** DATA IN THIS EXERCISE follows **
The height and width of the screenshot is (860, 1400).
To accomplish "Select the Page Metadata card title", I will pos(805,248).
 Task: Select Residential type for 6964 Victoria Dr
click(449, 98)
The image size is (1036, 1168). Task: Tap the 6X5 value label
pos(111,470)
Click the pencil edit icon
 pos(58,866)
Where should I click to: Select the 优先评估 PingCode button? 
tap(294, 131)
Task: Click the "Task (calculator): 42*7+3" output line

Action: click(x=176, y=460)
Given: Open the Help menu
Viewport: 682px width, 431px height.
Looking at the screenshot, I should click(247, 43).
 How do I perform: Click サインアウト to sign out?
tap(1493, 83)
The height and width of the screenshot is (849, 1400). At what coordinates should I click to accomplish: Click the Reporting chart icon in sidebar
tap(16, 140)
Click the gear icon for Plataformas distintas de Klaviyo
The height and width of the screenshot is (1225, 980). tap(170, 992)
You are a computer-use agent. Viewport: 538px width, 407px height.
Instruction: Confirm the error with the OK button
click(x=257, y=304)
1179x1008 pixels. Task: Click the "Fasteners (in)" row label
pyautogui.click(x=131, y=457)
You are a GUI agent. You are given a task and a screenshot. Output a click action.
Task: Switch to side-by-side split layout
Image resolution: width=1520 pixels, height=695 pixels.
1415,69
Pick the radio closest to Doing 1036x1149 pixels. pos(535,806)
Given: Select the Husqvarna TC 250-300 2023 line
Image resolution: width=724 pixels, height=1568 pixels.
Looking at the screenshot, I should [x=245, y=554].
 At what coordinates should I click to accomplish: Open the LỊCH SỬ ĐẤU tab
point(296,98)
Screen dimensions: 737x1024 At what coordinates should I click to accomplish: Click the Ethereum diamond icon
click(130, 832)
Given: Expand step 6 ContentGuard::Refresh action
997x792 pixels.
** End of DATA IN THIS EXERCISE **
**PROBLEM STATEMENT:**
Produce only the lines from the line containing "You are a computer-use" through the line containing "Given: Select the", inclusive of both, exactly as they stand in the entries above.

**COMPLETED TASK:**
You are a computer-use agent. Viewport: 538px width, 407px height.
Instruction: Confirm the error with the OK button
click(x=257, y=304)
1179x1008 pixels. Task: Click the "Fasteners (in)" row label
pyautogui.click(x=131, y=457)
You are a GUI agent. You are given a task and a screenshot. Output a click action.
Task: Switch to side-by-side split layout
Image resolution: width=1520 pixels, height=695 pixels.
1415,69
Pick the radio closest to Doing 1036x1149 pixels. pos(535,806)
Given: Select the Husqvarna TC 250-300 2023 line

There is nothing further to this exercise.